━━━ Study material ━━━

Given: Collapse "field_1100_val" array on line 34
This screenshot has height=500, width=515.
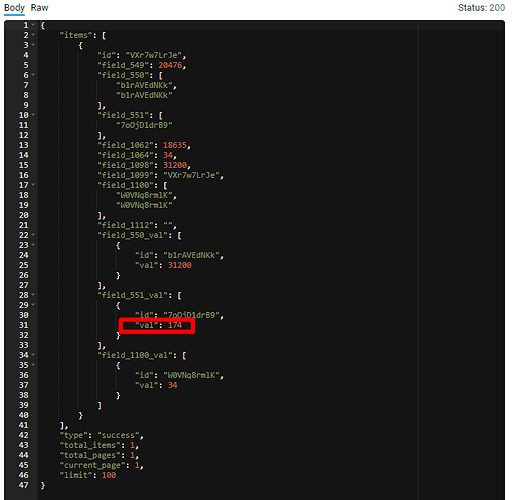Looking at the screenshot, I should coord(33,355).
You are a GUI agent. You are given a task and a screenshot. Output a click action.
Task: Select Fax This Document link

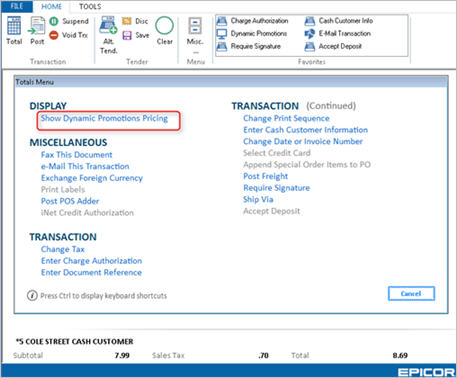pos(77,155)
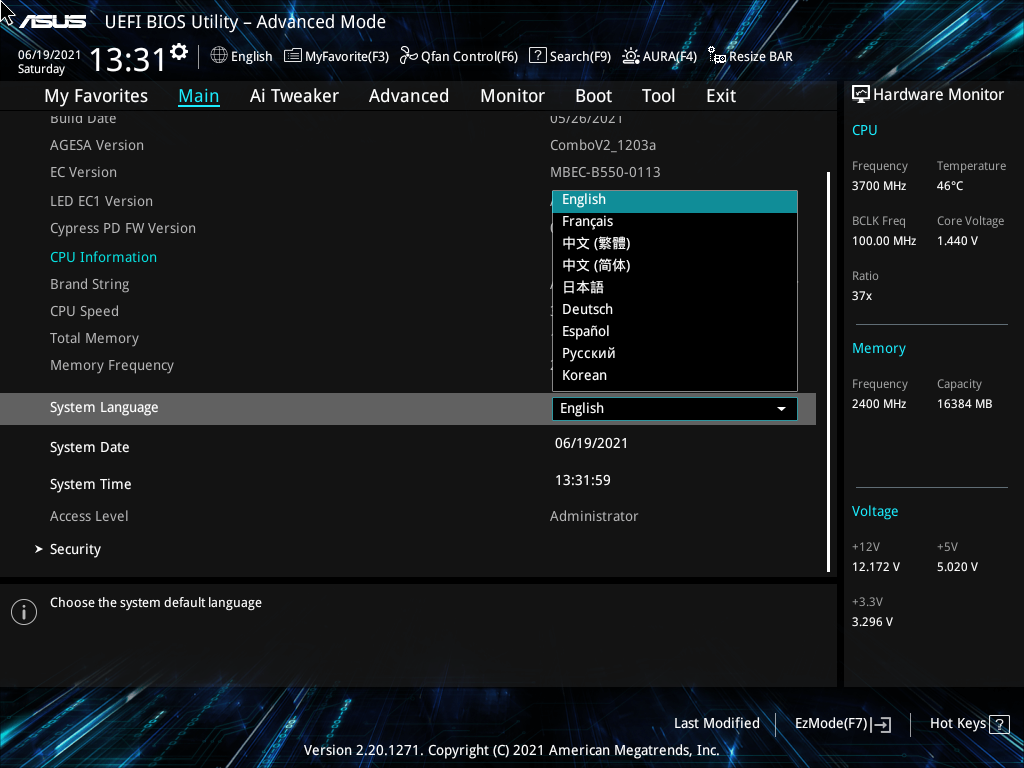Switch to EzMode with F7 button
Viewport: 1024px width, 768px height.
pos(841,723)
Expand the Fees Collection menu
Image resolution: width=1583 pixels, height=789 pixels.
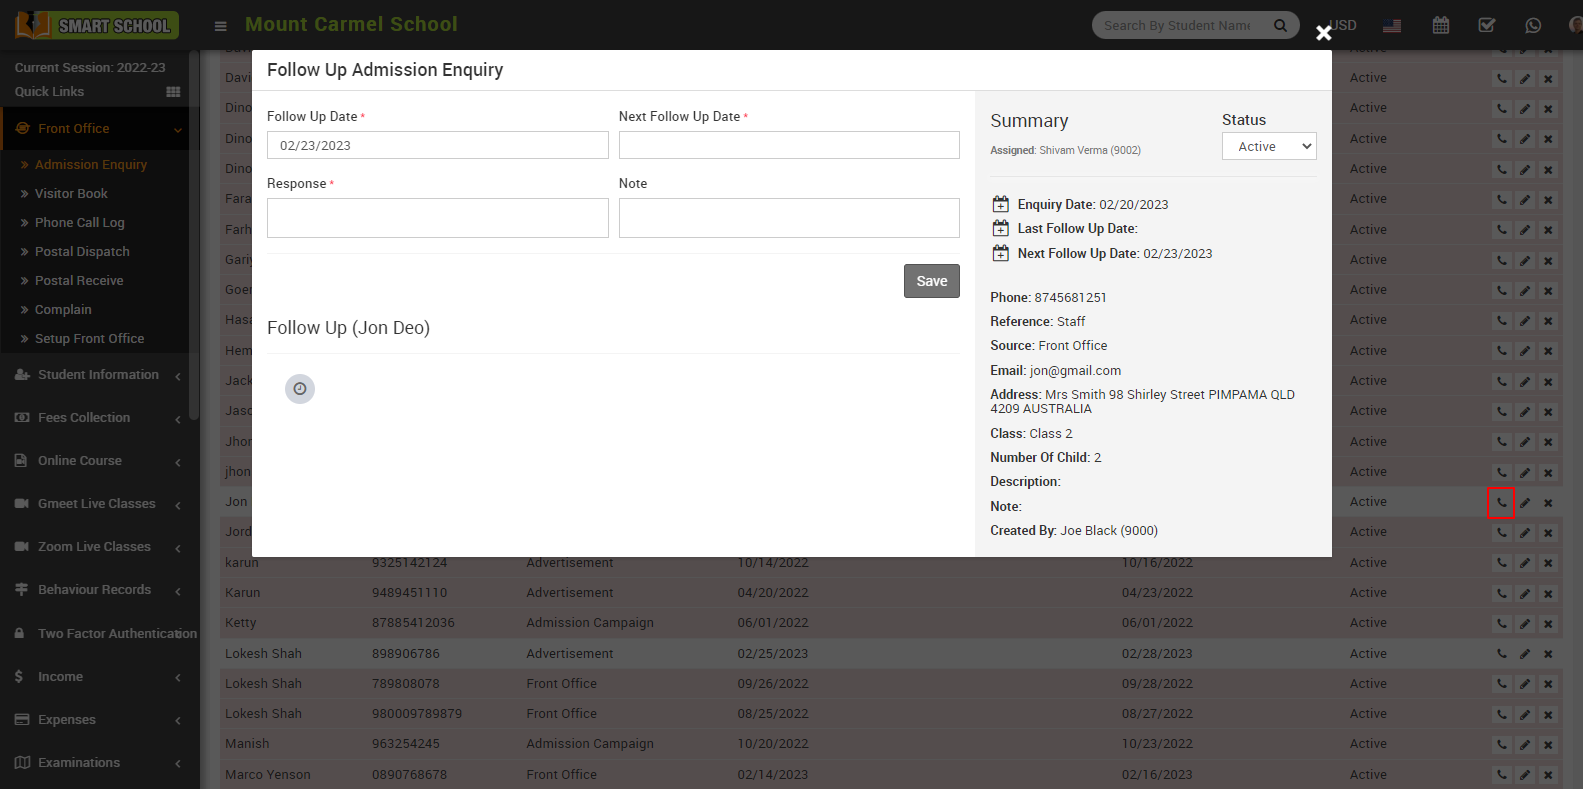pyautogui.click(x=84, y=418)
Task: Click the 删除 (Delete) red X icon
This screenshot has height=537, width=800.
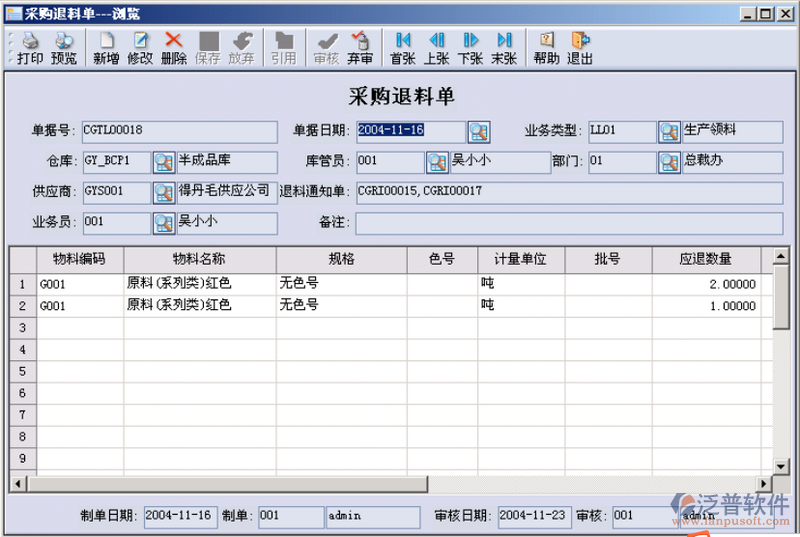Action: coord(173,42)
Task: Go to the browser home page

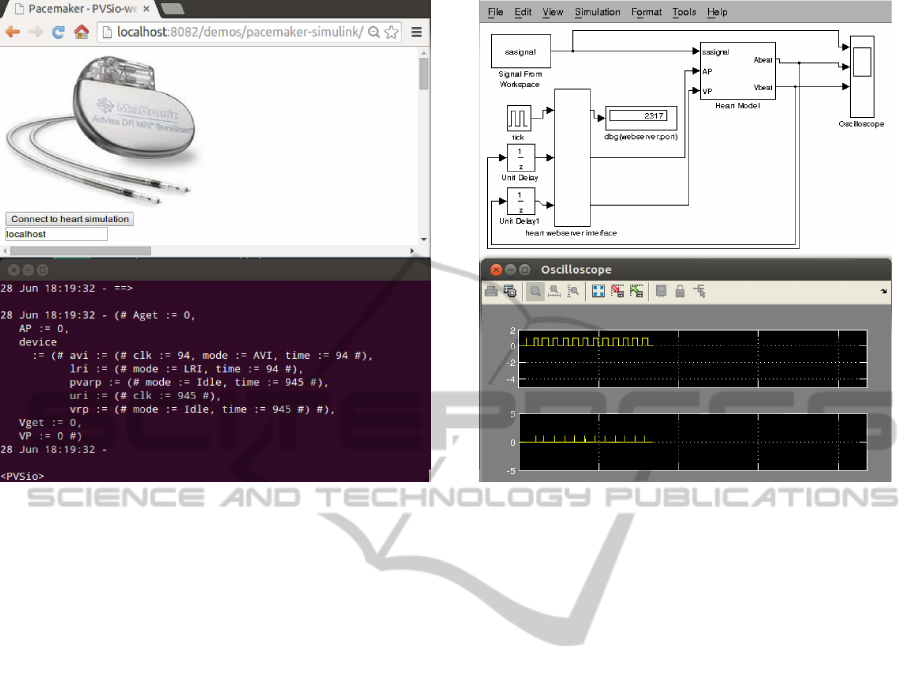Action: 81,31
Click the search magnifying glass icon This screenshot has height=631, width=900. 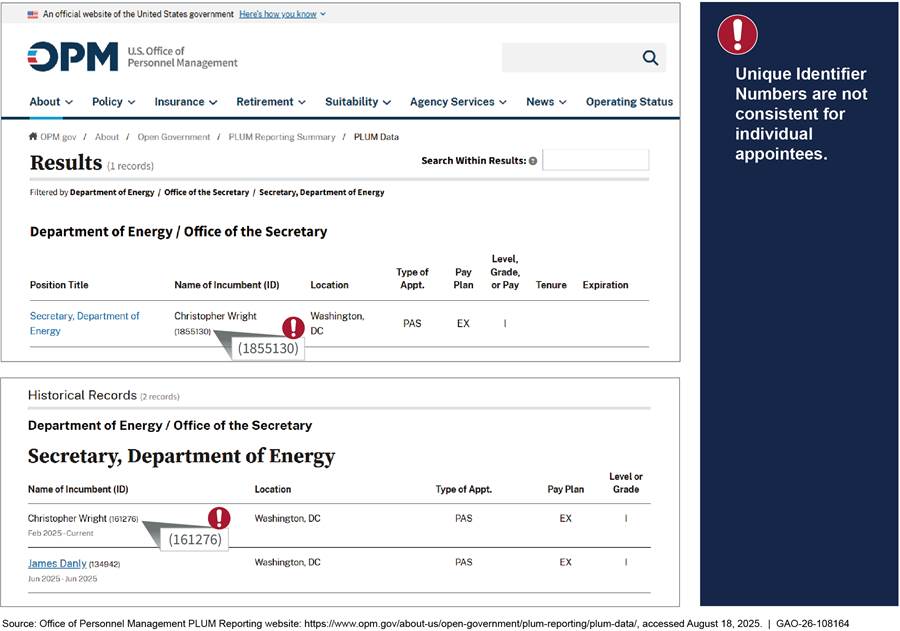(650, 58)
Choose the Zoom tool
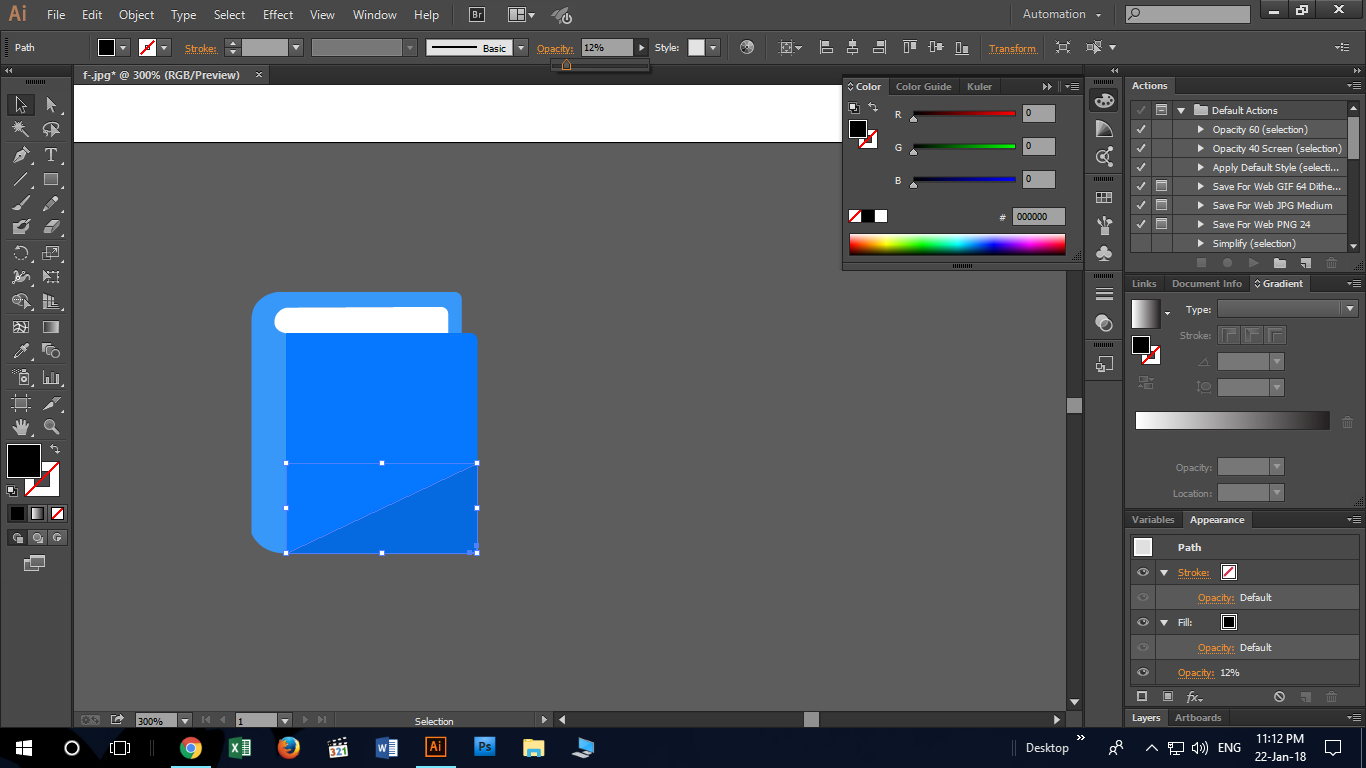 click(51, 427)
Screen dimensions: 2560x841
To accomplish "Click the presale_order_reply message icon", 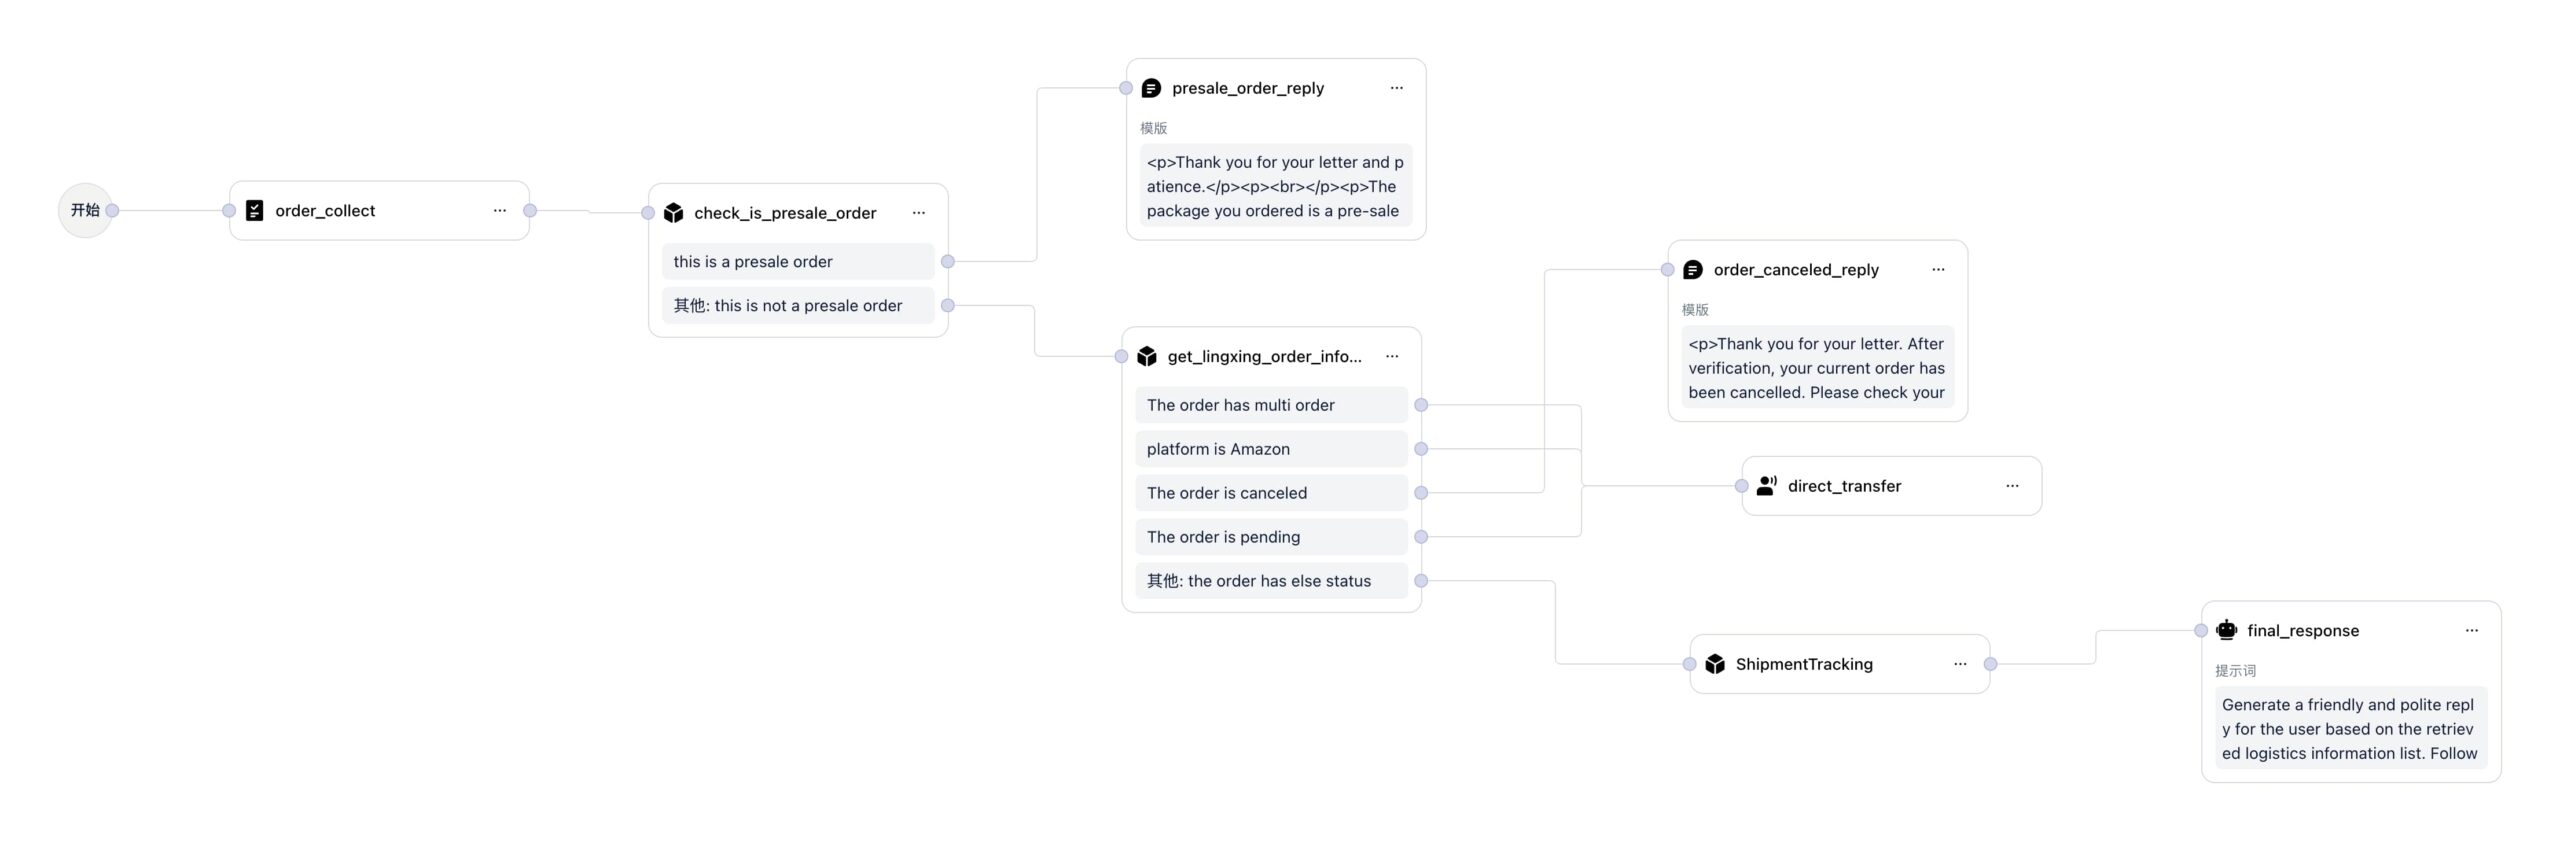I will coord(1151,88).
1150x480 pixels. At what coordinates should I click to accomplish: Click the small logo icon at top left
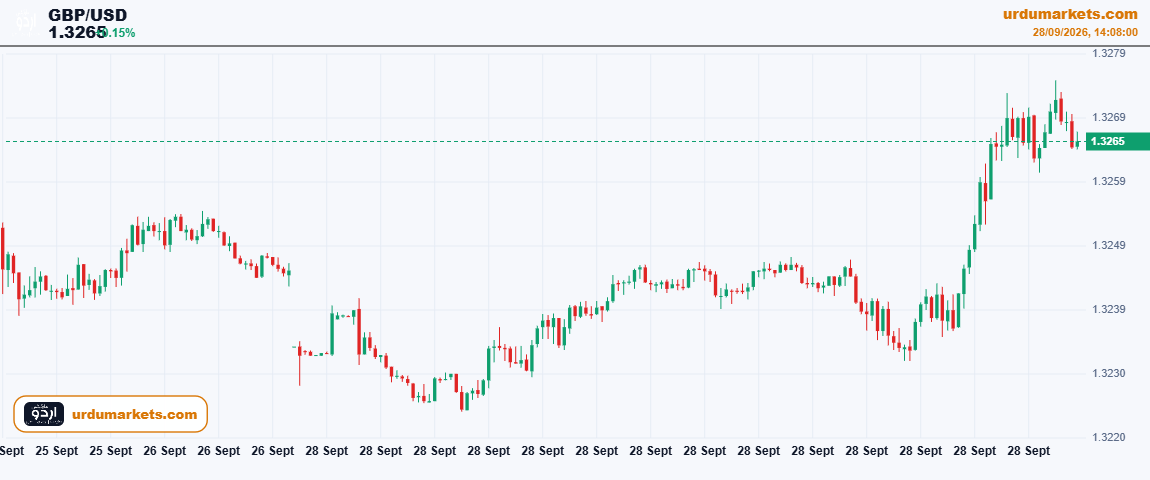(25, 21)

━━━

Work task
Output must match the lines from the start of the records above through the line that contains "You are a GUI", exactly and with every picture removed.

Reply
Given: Collapse "field_1100_val" array on line 34
This screenshot has height=500, width=515.
Looking at the screenshot, I should coord(33,355).
You are a GUI agent. You are given a task and a screenshot. Output a click action.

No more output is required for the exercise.